The researcher studied the Pretos Novos cemetery, where she found traces of tuberculosis, with a total of 25% of positive samples. “The inhuman conditions in which they were transported caused those slaves who were susceptible to contract the disease, at that time common in the city, upon arriving.” This also leads one back to the documental research conducted by the American: “The mortality of the newly arrived Africans at Valongo was not related only to the terrible conditions of the slave ships. Even if they survived the crossing, they faced a greater challenge at the quay: adapting to the new and terrible conditions of life, so as not to succumb promptly to Rio diseases.”

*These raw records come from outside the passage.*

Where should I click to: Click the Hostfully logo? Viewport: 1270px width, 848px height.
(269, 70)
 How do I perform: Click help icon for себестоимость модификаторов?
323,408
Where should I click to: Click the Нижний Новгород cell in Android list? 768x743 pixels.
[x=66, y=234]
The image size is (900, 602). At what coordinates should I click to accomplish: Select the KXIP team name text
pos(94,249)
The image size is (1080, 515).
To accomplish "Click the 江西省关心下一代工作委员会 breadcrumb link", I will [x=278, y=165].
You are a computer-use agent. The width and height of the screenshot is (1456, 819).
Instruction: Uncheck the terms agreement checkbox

One particular excavation resulted in important findings. “Bones in the church of Nossa Senhora do Carmo in Rio, found in seventeenth century tombs of people of European origin, although very degraded, tested positive for tuberculosis in 7 out of 10 ribs analyzed,” states Alena. At the site, the researchers also found bones of native Indians and blacks. Comparing the remains, the researcher concluded that not only was tuberculoses rampant in the city in the seventeenth century, but that the colonizers were the party responsible for introducing the disease in Rio, given that only the Europeans tested positive for tuberculosis. “In studies I conducted on pre-Columbian material, I found intestinal helminthiasis and Chagas’ disease. We concluded that these were not brought by the Europeans. In colonial Brazil, to the contrary, one can see the role of Europeans in the introduction and dissemination of epidemic diseases such as tuberculosis.” Therefore, the fear of the “diseases of the negroes,” which led to the creation, precisely 200 years ago, of the Cais do Valongo quay, were unfounded. There is no perfect crime when different fields of knowledge come together.

Scientific article
JAEGER, L. H. et al. Mycobacterium tuberculosis complex detection in human remains: tuberculosis spread since the 17th century in Rio de Janeiro, Brazil. Infection, Genetics and Evolution. Forthcoming.